Consulting Mark Twain
1-29-06

And it's a bitter pill I swallow here
So such an artist of my past still sings
And I dreamed that I took it with my beer
Determined not to be a partaker
Of either left or right wings
And I suppose that in the near future
I will read of the adventures of Tom Sawyer
As so when knowledge serves as one's gain
He'd have not need of a lawyer
For we don't plunder such mines
Mainly for silver or gold
When in God all things are made new
And none of such things will ever get old...




Necessity Of Controversy
1-29-06

And it is the trial that brings me closer to the Lord
Who has brought me here
And I pray that in love they will abound more and more
In knowledge of the love that will cast out all fear
And the subjects of creation and evolution
To this day are controversial and polemic
While in such spiritual pollution
Our love for Jesus ought to be more than just academic
And salvation is much easier
Than this life we ought to lead
While in the world we are to be smitten
As we are wounded as so we'll bleed...




Ode To Brother Smith
1-29-06

And so a good Samaritan would intercede
For the enemies of the French
As I must proclaim that they are not enemies of mine
As not to be reckoned so is humanity and its stench
So I may as well enjoy myself
And partake of the wine
And I can say in satisfaction and gratitude
That this time around the movie did not spoil the book
As we have Indian friends to thank
For finding us food as fish
Can be caught without the use of a rod or a hook
And I have remorse for idle words spoken in anger
And in spite
And I must make peace with such an enemy
Whom appears in my dreams each night....




Ode To Brother Hoff
1-29-06

And I still seek my heritage
Still trying to find out who I am
As so the meat I now chew on
Is much better than any known American steak or ham
And so I sought a diamond
But found instead a pearl
While in dreams I am surrounded
By the fascination in a colorful swirl
And in a memory quite psychedelic
There is wisdom
So I suppose I will catch a glimpse
Of amazing dreams tomorrow night
But tonight I am watchful and vigilant
And seek out what I want to know
As I will glean the grapes of my vineyard
So that by its nourishment I may grow....




Coke Dream
1-30-06

And I find it easy to be empathetic
And to have favor of the Indians and take their side
As the reading of this book
Is a value aesthetic
But I do not read about it
For the power nor the pride
And in my sleep
I have encountered a philosophy quite odd
And so I dreamed that I wrote a theatre play
About a so called coca cola god
And someday I have hopes to on paper write it all down
But in the meantime
My mission is to replenish my stash
On my way back to town...





The Past As A Prized Possession
1-30-06

And I read this book to make peace
With a brother half forgotten
And to come to a better understanding
Of the history that is real
And I realize while looking back on this
That I was rotten
But now I am determined to pulverize my harvest
With curiosity and zeal
And I believe that there is treasure
In our memories of both good or bad
As we are dead when we live only for pleasure
Yet desire is enough to drive any pirate mad
So in our flesh we follow our noses
As we follow our hearts
As we go to battle with our guilt
By way of spiritual martial arts...





Redemption
1-30-06

And it is a joy and a triumph
To be able to make new what is old
As I will seek tonight after wisdom
And I will seek her like pirates plunder silver and gold
And it has been told in tall tales
That remorse is a fate worse than death
Yet I have the will to persist
And thank God for my every breath
And I will learn by God's grace to forgive myself in time
As so for peace and hope I sense a slight trace
As I will salt my fried eggs and make this discord rhyme....
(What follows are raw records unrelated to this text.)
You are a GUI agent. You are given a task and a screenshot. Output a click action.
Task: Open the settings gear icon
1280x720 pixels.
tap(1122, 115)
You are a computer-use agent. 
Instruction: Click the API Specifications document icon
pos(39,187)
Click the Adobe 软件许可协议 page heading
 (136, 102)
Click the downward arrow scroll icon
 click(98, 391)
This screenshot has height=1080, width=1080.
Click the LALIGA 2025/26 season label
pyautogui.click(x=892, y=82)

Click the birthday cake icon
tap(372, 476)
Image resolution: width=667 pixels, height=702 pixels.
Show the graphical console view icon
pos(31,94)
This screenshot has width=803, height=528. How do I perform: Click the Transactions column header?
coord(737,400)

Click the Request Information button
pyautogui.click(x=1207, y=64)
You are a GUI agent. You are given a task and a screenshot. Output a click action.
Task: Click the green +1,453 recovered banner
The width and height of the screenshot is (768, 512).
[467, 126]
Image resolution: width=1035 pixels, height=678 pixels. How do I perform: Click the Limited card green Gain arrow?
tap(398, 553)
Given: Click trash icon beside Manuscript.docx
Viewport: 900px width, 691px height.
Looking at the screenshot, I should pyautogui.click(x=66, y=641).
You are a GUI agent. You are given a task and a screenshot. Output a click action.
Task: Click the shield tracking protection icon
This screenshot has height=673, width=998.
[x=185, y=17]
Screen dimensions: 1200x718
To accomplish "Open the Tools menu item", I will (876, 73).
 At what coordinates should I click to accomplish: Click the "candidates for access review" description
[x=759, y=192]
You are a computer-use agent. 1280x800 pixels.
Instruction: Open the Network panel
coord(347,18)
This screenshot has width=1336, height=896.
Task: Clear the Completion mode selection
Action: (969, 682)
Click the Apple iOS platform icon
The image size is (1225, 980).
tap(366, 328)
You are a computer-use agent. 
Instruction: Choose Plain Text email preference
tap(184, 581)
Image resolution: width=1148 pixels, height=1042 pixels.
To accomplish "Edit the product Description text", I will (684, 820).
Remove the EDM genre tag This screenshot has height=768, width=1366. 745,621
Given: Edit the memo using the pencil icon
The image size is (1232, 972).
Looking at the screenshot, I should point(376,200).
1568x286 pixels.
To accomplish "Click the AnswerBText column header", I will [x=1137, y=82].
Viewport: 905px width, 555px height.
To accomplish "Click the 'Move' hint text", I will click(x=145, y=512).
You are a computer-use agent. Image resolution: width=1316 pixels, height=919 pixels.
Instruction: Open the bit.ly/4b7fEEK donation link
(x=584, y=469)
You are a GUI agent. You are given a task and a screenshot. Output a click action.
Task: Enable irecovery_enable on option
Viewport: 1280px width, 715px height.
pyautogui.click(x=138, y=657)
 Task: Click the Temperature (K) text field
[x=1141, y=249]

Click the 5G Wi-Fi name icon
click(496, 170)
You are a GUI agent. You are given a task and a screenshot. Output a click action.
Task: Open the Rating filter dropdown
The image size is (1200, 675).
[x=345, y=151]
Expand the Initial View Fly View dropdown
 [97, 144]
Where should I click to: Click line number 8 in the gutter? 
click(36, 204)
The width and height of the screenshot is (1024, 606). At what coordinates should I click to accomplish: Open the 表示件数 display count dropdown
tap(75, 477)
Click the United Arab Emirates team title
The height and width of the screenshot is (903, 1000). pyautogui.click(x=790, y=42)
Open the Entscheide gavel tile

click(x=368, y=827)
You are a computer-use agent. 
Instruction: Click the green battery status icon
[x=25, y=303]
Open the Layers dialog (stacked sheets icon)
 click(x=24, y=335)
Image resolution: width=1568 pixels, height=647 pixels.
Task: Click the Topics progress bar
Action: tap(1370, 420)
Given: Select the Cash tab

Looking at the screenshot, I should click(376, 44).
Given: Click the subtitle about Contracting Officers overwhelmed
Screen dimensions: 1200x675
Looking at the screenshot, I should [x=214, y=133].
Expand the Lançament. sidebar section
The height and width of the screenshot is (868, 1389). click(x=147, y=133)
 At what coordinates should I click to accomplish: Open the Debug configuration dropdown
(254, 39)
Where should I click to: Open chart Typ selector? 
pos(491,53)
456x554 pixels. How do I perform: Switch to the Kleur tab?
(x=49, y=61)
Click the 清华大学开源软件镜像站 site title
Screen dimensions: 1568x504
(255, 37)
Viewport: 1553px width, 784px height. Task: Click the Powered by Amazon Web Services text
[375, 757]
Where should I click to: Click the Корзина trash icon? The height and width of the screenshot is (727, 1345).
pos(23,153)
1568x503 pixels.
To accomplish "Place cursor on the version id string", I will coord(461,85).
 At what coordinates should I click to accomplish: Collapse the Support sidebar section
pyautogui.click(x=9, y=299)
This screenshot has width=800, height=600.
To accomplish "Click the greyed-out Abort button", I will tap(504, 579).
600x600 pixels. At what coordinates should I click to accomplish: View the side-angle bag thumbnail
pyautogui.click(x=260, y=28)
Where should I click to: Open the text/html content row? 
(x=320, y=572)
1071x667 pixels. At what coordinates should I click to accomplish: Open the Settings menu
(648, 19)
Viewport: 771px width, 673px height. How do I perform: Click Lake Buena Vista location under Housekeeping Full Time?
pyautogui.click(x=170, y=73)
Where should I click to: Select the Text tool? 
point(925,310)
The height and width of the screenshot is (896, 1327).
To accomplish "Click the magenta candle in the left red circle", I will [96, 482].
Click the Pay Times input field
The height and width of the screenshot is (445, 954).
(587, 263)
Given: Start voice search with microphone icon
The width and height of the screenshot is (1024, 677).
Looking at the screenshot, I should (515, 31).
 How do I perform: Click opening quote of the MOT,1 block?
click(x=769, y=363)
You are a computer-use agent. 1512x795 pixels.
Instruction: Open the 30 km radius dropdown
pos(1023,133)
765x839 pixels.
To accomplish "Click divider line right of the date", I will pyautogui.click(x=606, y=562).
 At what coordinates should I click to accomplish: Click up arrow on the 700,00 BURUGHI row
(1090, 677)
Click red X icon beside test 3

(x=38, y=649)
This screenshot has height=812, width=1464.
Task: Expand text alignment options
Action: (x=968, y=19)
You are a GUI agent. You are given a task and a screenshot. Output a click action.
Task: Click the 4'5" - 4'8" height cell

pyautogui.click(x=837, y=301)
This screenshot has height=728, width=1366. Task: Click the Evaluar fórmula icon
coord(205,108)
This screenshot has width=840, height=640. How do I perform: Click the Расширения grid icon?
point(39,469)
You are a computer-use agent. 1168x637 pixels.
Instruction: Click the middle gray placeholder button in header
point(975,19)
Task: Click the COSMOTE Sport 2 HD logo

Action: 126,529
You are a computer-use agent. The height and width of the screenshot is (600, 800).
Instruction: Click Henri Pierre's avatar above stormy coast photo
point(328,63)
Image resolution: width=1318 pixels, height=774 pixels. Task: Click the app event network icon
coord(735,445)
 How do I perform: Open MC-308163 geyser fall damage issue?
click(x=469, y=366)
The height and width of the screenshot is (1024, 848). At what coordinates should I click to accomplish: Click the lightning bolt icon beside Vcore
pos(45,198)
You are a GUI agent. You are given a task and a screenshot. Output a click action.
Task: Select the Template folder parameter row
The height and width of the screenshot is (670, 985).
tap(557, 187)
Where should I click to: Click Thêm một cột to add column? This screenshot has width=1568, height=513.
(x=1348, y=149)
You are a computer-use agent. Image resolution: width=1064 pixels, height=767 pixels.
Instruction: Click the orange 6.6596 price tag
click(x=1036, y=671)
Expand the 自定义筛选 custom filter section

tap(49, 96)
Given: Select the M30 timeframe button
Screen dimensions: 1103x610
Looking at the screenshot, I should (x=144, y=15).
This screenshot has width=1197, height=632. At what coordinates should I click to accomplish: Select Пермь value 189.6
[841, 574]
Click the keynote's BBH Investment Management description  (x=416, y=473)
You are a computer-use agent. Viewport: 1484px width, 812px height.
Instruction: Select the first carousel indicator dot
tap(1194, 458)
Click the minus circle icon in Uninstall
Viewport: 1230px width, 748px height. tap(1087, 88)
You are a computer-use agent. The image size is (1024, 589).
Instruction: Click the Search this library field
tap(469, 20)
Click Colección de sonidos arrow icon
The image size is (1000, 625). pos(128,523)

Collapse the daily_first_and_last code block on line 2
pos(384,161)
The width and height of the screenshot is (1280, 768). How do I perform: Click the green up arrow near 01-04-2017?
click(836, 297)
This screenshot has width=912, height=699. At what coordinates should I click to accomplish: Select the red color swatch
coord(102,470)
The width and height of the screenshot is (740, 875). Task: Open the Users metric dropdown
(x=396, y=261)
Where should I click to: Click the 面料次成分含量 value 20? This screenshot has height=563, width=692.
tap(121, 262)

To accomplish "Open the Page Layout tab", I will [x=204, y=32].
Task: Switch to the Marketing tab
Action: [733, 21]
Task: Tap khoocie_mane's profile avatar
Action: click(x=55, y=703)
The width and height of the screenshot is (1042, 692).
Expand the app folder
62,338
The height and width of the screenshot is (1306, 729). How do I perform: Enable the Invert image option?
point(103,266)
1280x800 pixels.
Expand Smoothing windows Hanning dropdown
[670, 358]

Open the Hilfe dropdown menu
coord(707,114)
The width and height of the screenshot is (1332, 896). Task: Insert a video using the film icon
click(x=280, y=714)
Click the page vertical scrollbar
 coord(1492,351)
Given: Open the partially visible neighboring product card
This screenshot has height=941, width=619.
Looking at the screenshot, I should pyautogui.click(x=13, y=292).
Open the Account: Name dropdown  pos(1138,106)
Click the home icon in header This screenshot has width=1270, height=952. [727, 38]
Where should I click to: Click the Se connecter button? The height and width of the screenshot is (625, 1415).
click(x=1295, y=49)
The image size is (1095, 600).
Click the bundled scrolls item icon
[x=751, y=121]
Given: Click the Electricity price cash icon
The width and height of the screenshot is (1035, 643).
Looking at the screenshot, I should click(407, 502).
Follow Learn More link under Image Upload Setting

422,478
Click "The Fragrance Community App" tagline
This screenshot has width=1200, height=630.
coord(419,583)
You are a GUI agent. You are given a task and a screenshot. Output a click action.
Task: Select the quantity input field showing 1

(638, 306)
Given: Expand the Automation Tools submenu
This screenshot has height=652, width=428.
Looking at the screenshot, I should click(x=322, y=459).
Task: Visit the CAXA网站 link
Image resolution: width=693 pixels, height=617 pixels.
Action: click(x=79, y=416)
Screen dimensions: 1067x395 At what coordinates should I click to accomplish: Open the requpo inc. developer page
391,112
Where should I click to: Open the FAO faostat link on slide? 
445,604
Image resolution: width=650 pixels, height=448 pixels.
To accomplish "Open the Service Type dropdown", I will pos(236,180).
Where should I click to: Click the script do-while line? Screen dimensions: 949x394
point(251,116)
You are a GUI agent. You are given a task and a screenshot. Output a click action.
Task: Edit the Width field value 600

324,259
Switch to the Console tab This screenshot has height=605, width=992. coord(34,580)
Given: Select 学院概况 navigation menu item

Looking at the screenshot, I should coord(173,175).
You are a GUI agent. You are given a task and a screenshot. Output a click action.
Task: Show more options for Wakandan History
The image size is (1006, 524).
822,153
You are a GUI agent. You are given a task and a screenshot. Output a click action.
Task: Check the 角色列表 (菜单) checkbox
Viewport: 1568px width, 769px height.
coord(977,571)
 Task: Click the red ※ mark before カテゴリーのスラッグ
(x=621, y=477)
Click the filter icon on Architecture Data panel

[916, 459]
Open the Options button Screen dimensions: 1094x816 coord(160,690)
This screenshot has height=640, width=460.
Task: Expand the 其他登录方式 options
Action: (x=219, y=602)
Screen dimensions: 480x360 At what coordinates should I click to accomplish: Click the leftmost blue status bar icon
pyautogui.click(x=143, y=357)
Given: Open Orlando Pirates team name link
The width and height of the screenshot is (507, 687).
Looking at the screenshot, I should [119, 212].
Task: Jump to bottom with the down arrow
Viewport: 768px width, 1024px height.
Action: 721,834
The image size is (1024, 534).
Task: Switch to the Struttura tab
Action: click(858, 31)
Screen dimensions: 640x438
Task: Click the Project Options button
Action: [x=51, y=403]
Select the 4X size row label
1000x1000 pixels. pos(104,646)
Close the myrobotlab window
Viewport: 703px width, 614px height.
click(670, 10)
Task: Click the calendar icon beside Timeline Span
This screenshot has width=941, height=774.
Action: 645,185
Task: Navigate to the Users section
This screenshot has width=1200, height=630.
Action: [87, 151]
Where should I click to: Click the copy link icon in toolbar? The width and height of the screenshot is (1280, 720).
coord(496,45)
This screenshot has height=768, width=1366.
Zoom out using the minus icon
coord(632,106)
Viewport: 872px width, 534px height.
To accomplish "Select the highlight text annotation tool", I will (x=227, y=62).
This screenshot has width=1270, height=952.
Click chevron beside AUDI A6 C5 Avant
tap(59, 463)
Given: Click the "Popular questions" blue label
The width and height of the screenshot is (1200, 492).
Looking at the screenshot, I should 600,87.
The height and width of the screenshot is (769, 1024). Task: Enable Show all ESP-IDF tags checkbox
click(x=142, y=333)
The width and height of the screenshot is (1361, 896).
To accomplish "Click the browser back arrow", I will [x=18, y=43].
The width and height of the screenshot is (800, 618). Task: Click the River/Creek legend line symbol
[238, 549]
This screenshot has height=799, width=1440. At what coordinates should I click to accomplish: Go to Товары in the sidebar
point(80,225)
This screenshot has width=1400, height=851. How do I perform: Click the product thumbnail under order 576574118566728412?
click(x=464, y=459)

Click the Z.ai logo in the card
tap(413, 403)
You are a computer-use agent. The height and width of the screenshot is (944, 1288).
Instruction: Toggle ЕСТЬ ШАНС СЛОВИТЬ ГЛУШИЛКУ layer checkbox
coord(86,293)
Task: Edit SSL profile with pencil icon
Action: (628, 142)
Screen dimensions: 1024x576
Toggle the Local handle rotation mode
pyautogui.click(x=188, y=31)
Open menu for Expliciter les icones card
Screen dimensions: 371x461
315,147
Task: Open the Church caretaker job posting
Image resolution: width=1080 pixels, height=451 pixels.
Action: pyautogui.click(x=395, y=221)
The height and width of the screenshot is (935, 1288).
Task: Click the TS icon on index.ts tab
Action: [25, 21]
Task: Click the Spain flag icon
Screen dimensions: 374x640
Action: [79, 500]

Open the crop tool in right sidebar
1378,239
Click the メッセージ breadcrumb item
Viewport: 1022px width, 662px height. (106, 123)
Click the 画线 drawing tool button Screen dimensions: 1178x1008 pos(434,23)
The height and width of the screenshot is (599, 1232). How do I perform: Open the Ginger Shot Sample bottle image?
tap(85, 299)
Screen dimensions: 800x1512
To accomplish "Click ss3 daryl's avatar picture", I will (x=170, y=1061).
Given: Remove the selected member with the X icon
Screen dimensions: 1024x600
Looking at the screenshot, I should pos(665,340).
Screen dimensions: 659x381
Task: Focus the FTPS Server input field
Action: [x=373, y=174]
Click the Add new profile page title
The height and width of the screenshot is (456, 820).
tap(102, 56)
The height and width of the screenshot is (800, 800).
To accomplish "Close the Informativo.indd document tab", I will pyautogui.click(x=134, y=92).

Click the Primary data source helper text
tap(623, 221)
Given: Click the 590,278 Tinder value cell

The Good And Evil Of Emotion
1-30-06

And there are thoughts not too deep
In the earth's soil
That will antagonize, irritate and vex
But we are so constrained to light our lamps
With consecrated oil
As we make our confrontations
With obstacles of the thoughts that yet perplex
And one will have need of patience
To contain his enthusiasm and zeal
As one will trust the word of truth
And not the way he might feel
And my tears that soaked my pillow
Were blind and vain
As I gazed out my window
To revere the falling of the rain
And I am glad that in those days
I've suffered like this
When after I had cried
I was left in peace and bliss...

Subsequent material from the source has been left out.